Reproduce each of the following entries line for line, without changing anything.

Entries on target coordinates
-----

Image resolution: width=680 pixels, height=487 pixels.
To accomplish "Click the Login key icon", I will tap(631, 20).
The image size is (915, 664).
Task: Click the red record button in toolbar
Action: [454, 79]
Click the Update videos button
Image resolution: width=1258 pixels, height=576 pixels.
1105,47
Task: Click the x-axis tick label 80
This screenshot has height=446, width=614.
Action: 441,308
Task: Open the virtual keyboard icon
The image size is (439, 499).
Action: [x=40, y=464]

-----

=== Result of the task ===
Image resolution: width=680 pixels, height=487 pixels.
To accomplish "Click the Login key icon", I will tap(631, 20).
The image size is (915, 664).
Task: Click the red record button in toolbar
Action: [454, 79]
Click the Update videos button
Image resolution: width=1258 pixels, height=576 pixels.
1105,47
Task: Click the x-axis tick label 80
This screenshot has height=446, width=614.
Action: 441,308
Task: Open the virtual keyboard icon
The image size is (439, 499).
Action: [x=40, y=464]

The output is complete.